[START SELECTION]
It comes in the Hadíth Sharíf:

ألنساء حبالة الشياطين

Women are the nets (snares) of Shaitán.

So, Shaitán said that he had prepared such a net for him, but instead of falling into his net, he resorted to the ploy of appearing insane. How did he resort to this scheme of appearing mad? It comes in the Hadíth Sharíf:

لا يؤمن أحدكم حتى أن يقال له أنه لمجنون

This means: Just see, O you Mu’mins, you will not be kámil (perfect) Mu’mins until those who see you do not tell you that you are mad, completely mad. Did the kuffár and mushrikín not tell Rasúlulláh (Sallallahu Alaihi Wasallam) that he was mad? Yes, they did! Nowadays, do not the general populace, the intellectuals, the politicians and national leaders, say, “How much knowledge do the ulemá have? What do the ulemá know? Just see from where to where has the world not progressed! From where to where has the world not advanced! What do these ulemá know? This is the age of progress. Man has reached the moon already. What do the ulemá know? Ulemá have no knowledge of today’s world.”

This is the label the ulemá have been given in this age, from the intellectuals, from the politicians, from the leaders of the nation. Yet, what did my Hadhrat say? Was he not in the final age and most recent period? What should I say? In his age, my Hadhrat was the essence, the sum total and a faultless jewel of all the Auliyá-Alláh, ulemá and pious predecessors.

I have heard with my own ears, in the very special majlis that used to take place in the mornings, Hadhrat saying… What did he say? He said, “Whatever ahwál (spiritual states) that had been experienced by the preceding Auliyá‑Alláh, those very háláts I have also experienced.”

And he also said….
[END SELECTION]
- _TASK REQUIREMENTS_
In the passage above about the Hadíth Sharíf, at what time of day did the very special majlis take place?
[START GIVEN RECORDS]
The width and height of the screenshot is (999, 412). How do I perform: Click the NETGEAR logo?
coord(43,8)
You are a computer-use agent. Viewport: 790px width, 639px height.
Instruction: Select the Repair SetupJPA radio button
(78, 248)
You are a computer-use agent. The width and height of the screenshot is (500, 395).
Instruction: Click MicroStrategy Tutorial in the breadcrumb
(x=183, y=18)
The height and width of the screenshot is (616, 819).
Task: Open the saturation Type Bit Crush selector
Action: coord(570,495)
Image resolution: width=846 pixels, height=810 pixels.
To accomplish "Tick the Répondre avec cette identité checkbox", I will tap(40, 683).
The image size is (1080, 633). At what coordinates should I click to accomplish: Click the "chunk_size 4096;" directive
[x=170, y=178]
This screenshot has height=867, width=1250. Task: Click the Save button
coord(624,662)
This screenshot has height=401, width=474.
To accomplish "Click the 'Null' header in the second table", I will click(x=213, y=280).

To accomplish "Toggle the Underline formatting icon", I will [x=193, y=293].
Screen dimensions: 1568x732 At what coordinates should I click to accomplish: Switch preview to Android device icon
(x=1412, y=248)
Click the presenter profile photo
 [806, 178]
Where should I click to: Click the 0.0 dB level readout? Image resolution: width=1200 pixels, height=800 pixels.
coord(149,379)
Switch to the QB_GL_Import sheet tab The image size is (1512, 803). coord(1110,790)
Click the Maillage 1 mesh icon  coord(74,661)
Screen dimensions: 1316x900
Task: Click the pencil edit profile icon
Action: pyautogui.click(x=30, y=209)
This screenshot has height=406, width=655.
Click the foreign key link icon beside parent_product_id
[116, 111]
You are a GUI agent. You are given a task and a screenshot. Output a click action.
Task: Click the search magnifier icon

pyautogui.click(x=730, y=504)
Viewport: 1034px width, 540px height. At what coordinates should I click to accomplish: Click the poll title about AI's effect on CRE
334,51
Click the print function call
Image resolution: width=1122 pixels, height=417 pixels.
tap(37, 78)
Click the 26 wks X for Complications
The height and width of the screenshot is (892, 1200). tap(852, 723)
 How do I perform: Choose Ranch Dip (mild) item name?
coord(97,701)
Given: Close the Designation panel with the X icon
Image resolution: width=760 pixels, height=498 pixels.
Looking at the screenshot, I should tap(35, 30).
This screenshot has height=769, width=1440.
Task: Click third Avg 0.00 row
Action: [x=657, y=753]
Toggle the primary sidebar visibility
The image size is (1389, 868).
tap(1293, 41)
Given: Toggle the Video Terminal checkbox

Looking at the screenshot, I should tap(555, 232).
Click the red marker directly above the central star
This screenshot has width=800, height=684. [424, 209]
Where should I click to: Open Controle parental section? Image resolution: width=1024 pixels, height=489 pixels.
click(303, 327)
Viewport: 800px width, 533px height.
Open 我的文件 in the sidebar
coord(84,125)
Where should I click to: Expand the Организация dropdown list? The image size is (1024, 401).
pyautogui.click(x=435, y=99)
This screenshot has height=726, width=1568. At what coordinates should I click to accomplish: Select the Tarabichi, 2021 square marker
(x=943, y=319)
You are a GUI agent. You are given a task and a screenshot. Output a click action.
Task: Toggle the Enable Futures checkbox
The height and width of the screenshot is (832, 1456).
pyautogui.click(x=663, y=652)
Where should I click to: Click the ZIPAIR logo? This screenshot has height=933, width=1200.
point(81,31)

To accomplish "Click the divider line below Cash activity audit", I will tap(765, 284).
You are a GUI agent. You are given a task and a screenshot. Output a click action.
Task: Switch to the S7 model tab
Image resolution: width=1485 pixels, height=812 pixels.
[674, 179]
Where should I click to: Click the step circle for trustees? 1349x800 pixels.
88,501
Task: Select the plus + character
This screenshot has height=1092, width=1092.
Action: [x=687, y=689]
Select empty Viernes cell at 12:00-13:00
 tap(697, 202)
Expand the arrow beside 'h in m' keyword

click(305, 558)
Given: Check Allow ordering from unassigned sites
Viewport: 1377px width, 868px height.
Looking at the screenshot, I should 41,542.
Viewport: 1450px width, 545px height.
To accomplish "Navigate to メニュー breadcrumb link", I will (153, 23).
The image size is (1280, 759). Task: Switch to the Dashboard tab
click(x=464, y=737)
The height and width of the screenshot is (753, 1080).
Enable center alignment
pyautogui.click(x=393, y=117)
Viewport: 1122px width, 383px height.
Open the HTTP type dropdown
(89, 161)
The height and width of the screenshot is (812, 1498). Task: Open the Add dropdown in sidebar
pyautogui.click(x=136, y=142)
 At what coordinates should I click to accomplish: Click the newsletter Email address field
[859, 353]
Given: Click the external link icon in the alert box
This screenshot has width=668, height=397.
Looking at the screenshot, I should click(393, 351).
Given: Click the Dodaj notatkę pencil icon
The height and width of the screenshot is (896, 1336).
[END GIVEN RECORDS]
- _THE REPLY_
In the mornings.